Why must grief always come with questions? Answers always left behind. Just questions upon questions, building... building... until you can no longer see the surface.

I am fighting this grief. I can feel it. The Buddhists would say that, if it is grief I am meant to be experiencing right now, then my task is to grieve.

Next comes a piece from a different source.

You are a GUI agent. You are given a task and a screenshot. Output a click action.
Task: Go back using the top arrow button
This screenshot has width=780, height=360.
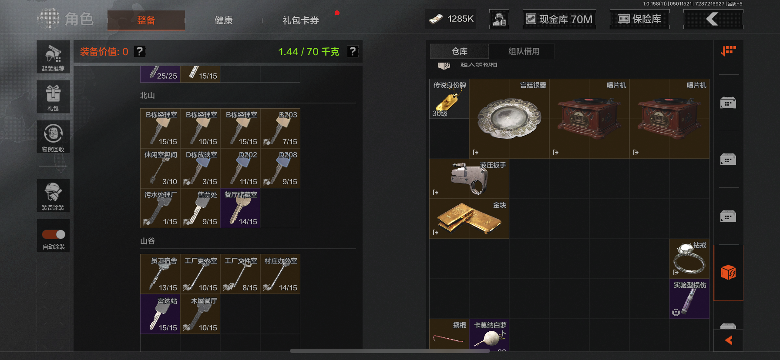713,19
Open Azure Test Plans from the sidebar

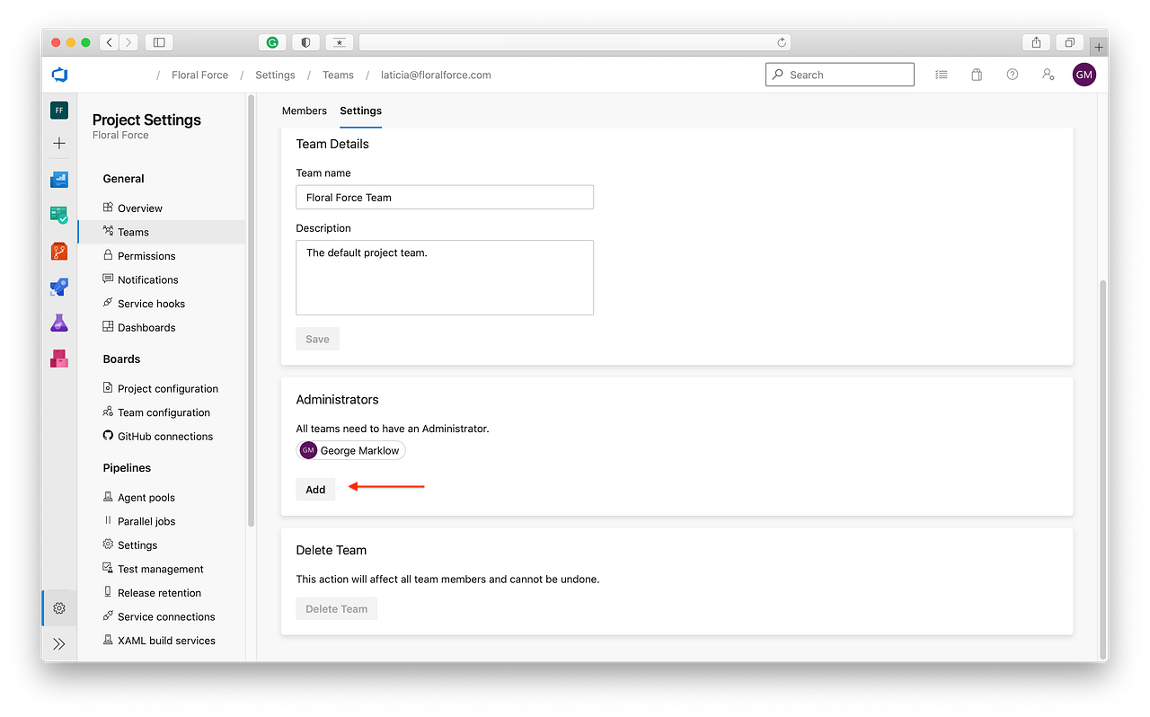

Oh but how tempting it is to thrash it to bits, this grief, and let anger seep into my flesh like blood-thirsty maggots. I can't stand feeling this way, but somehow simultaneously I know that I'm supposed to be leaning into it. I'm supposed to bask in it for Christ's sake. I'm supposed to become it.

Become grief.

sigh How to do that? Well, I suppose to a witness, I was grief itself just a few minutes ago, kneeling in the shower, snot and tears disappearing into the water spraying over me. I was fighting it, though. I was grief and I was fighting grief. Simple math equation - if I am grief and I am fighting grief then guess what? I am fighting myself.

How fucking fascinating.

I guess the prognosis for acceptance is pretty grim as long as I'm fighting my own existence. So let's shift gears.

I'm breathing now, just breathing. "Don't forget to breathe. In the nose, out the mouth. Very important." Yes, thank you Mr. Miagi.

In the shower, I was crying, asking the famous, "Why??" of God. A new wave of emotion hit and I viciously tore fresh tears out of my eyes. Suddenly, I looked down at the hand that had done it and realized that I was not only fighting this grief, but neglecting entirely to hold any compassion for myself.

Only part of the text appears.